Overwhelmingly those stopped and searched are predominantly innocent of any crime and the disproportionate adverse affect on black communities is seriously undermining confidence in policing and good race relations.
The recent BBC documentary The Secret Policeman broadcast on Wednesday 22nd October 2003 showed quite clearly that little progress has been made in ensuring that potentially racist recruits to the Greater Manchester, North Wales and Metropolitan Police Forces are prevented from becoming ‘beat officers’.

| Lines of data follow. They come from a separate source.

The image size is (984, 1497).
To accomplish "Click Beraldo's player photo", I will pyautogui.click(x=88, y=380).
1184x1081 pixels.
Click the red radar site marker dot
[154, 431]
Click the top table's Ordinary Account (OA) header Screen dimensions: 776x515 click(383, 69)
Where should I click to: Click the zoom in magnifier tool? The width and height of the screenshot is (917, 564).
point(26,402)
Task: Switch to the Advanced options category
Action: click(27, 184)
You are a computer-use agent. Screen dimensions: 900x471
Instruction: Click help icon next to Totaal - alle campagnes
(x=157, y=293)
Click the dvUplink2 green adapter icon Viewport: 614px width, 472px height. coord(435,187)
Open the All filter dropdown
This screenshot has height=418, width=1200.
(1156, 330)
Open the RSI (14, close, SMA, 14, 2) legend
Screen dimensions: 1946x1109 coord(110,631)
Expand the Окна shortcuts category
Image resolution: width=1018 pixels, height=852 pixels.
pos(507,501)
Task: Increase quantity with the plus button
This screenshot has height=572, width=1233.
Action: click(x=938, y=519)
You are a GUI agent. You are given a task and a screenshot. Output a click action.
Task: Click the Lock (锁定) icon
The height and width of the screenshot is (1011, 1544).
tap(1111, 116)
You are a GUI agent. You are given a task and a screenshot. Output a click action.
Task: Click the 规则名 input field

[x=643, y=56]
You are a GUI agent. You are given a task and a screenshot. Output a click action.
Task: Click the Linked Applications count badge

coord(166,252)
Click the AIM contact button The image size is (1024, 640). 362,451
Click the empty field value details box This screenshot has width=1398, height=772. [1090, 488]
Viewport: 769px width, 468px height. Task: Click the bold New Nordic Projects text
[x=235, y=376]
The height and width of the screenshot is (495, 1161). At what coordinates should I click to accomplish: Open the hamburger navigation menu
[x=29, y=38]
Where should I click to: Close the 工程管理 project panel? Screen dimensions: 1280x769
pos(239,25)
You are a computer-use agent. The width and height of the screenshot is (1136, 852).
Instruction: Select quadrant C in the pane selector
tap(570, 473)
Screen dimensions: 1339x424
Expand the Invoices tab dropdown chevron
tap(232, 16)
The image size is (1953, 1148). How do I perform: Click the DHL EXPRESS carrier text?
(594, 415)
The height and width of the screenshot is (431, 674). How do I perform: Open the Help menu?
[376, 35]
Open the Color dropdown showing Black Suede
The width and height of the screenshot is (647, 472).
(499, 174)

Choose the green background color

Conference calls upon the National Black Members’ Committee to work through its links with the National Executive Council to lobby the Home Secretary and the Government to:
1) provide the proven justification for its continued use in Northamptonshire
backed up by unambiguous independent evidence and/or its total use should cease immediately;
2) review the data that demonstrates its effectiveness as a fair and equitable tool in terms of law enforcement across the country and in particular within the black community;
3) work with the Commission for Race Equality to proactively look at how the stop and search process can be more effectively and fairly applied in the black community;
4) develop links and a nationally available database of approved national civil rights organisations that local and regional black members groups can work with to provide awareness of the rights of community members when dealing with the police in stop and search situations;
5) develop a partnership through the Trades Union Congress (TUC) and other related bodies to create closer links with black police support staffs who are UNISON members;
6) work with local UNISON police support staff branches to raise the profile of the potential benefits to developing black members self-organised groups in their branches;
7) work with regional black members’ committees to develop a strategy for developing links through the black police support members to any local black police officer association.
UNISON can and should be playing a more active role in fighting for civil justice within the black community: many of its black members have either personal experience of ‘racially motivated’ police contact, experience of ‘death in custody’ incidents such as the Sylvester family or inadequate policing as experienced by the Reel, McGowan and Lawrence families or know someone who has been a victim of an unfair and unjustified stop and search.
UNISON black members say stop this unfair treatment of our young men in their communities.